| Exercise 69 Scores. || |
Modify the program to calculate scores for moves and return the move with the best score.
Notice how a score is associated with a particular move. Perhaps it should be part of the Move object. Doing this might let us eliminate tracking of the integer score from the "main" loop.
| Exercise 70 Comparing Moves. || |
Add the score to the Move class. Add some sort of max or comparison operator between moves.
Is it better this way? It seems so to me, so I'd tentatively accept this change. But my commitment to it is not unswerving; for now, it helps, but if it gets in the way in the future, away it goes.
The program calculates every possible move and response. This is feasible for tic-tac-toe, and perhaps it's okay if we were to convert it to Hasbro's Connect Four, but it is certainly not feasible for a game like chess or Go. Eventually we would have to develop a new strategy.
One way to handle this is to limit the depth to which we search. Suppose we establish a depth cutoff value; searches deeper than this value will simply return "don't know." We will pass an additional parameter representing the current depth.
| Exercise 71 Depth. || |
Use Add Parameter to add a depth parameter, and maintain its value properly. Once you have the depth parameter, add an early check that returns when things are too deep. What move will you return?
| Exercise 72 Caching. || |
We can think of performance tuning as refactoring for performance : It tries to keep the program performing the same job, only faster. If we think of the program as exploring the game tree of possible moves, we might see the same board via different paths. Could you cache the moves, so you could recognize boards you've already rated?
| Exercise 73 Balance. || |
Do we have the right balance in our objects? Are there any missing objects?

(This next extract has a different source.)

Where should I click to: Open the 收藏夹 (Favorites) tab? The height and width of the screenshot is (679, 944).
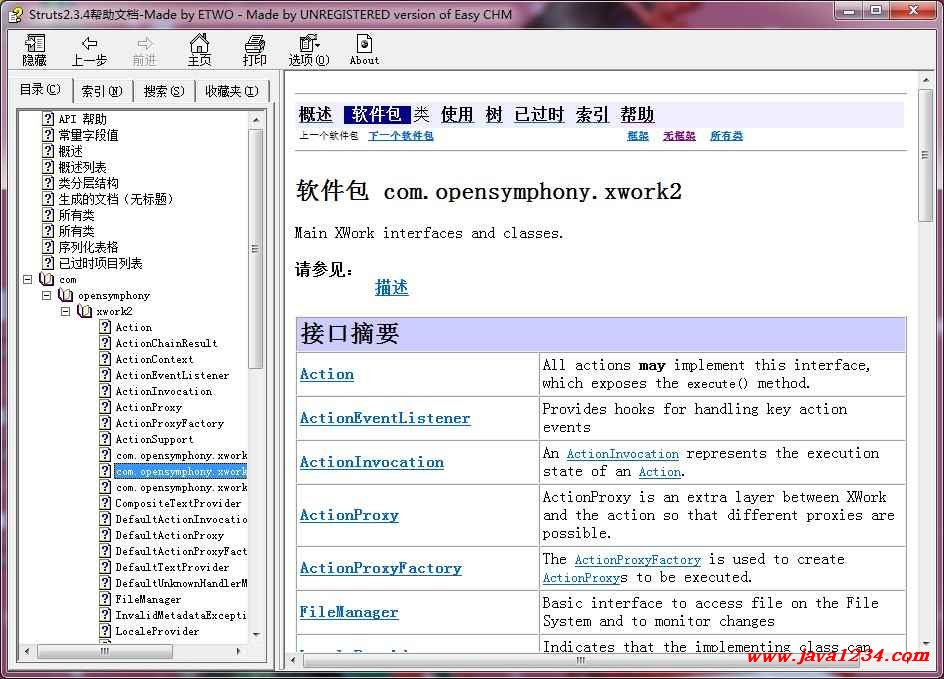[x=231, y=91]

Should Game calculate the score or should Move? Try shifting it around and see the consequences. Do some of these decisions make caching easier or harder?

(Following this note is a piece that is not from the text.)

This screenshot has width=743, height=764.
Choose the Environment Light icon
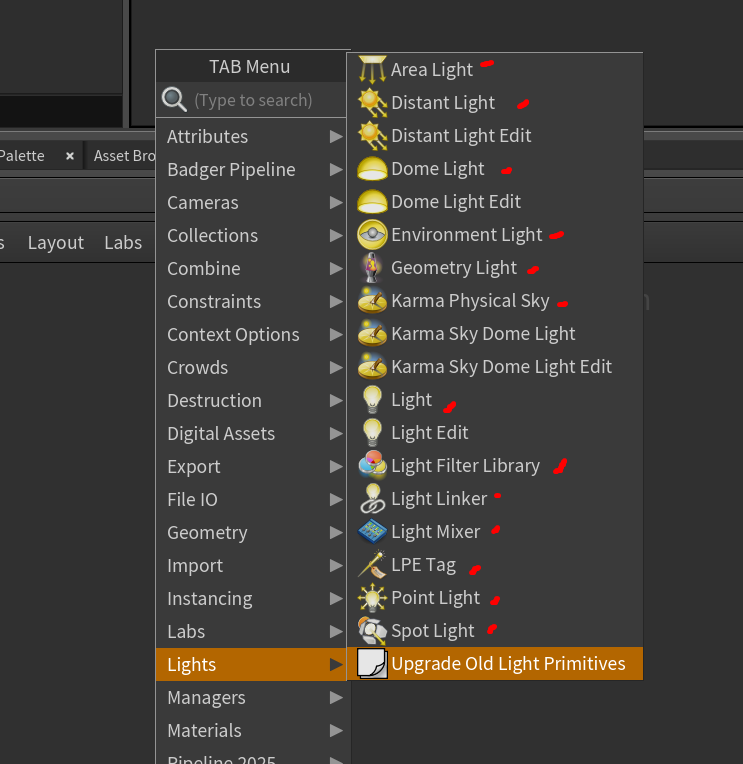tap(372, 235)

| Exercise 74 New Features. || |
Add some new features, in test-first format; make sure to refactor along the way.
Score a win by the opponent at “100.
Extend to mxn tic-tac-toe.
Require that a move be at the lowest empty space in a column.
| Exercise 75 Min-Max . || |
Add another feature : Use the min-max algorithm, described in any Artificial Intelligence textbook . Instead of just saying "nonwins are all the same," you say "Choose my best move, assuming the opponent makes the move that's worst for me." The opponent uses the same rule. How is this reflected in the code? Is it a trick to use it?
There's an extension to the approach called alpha-beta pruning. It says that we can avoid searching parts of the tree by establishing cutoff values. Find an AI book and see if you can implement this approach. Is this a refactoring, a new development, or what?
| Exercise 76 Do-Over? || |
This has been an experiment in changing the structure of an application. There are other paths we could take. In particular, I feel like the balance between classes could go down a different path . Also, the first tests assumed 3 x 3 tic-tac-toe; it would be interesting to start 1 x 1 and work to m x n that way, letting 3 x 3 be a special case.
Would it be better to start over, or to work from the current base?